Write only the number of lines below in which "agent" occurs.

*** Excerpted data Section Begins ***

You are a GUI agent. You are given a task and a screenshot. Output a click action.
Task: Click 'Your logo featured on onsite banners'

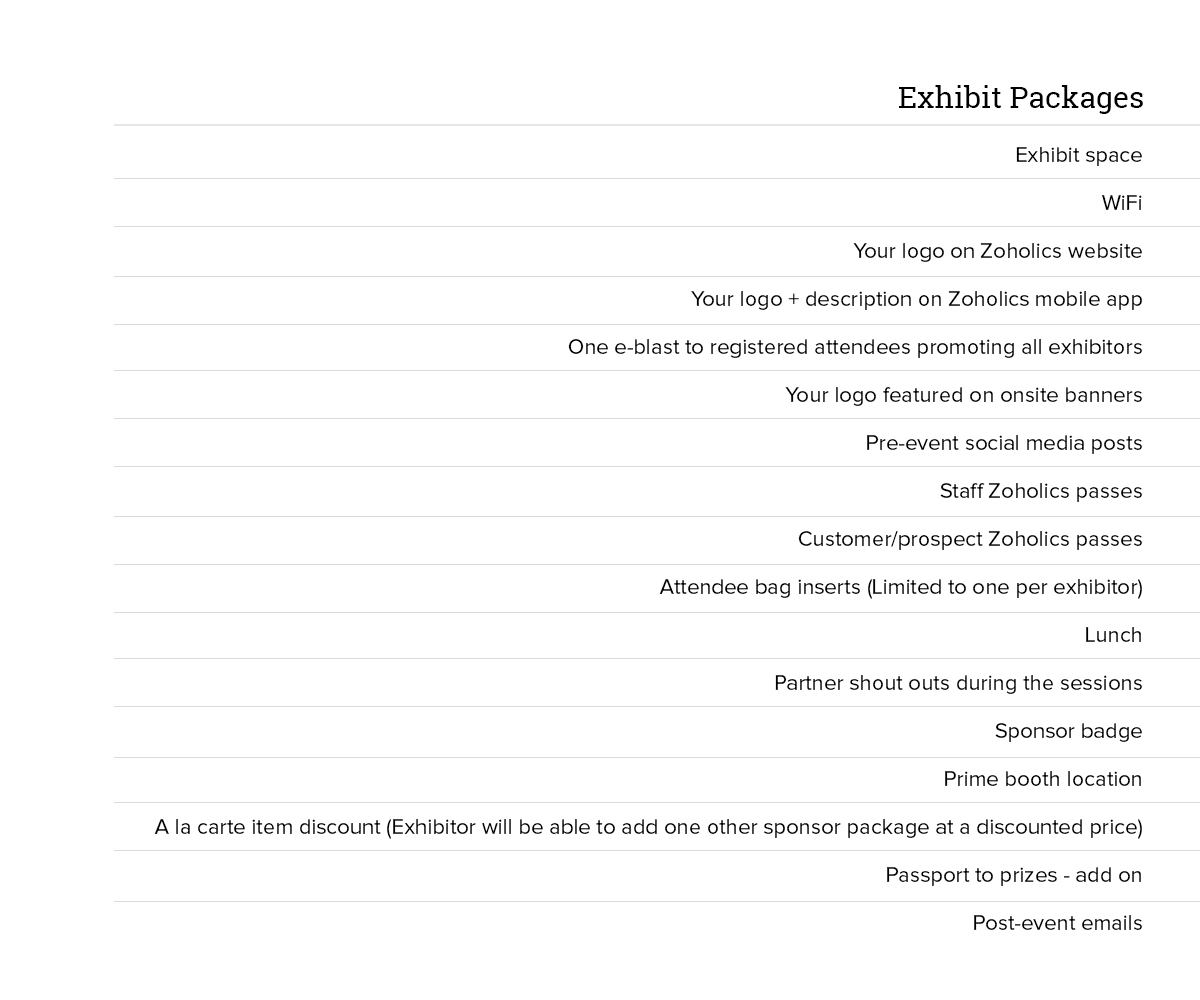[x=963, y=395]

*** Excerpted data Section Ends ***
*** Excerpted data Section Begins ***

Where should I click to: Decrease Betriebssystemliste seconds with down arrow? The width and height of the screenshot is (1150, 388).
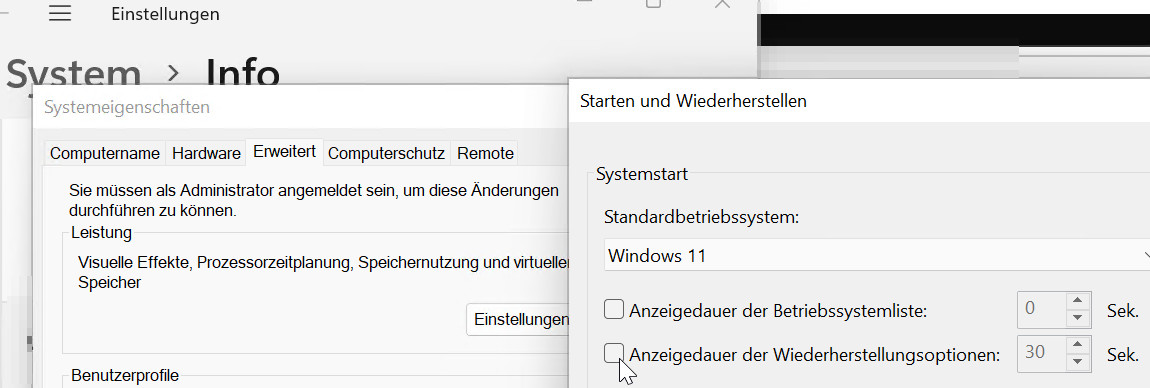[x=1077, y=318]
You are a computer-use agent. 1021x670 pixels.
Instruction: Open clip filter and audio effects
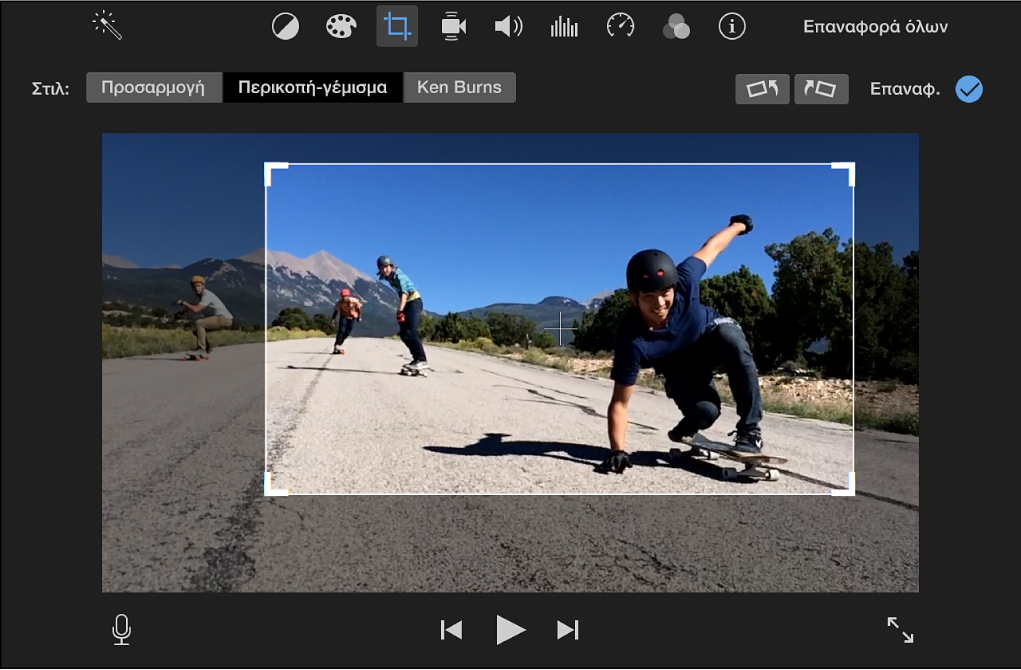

*** Excerpted data Section Ends ***

> [Response to the exercise]: 2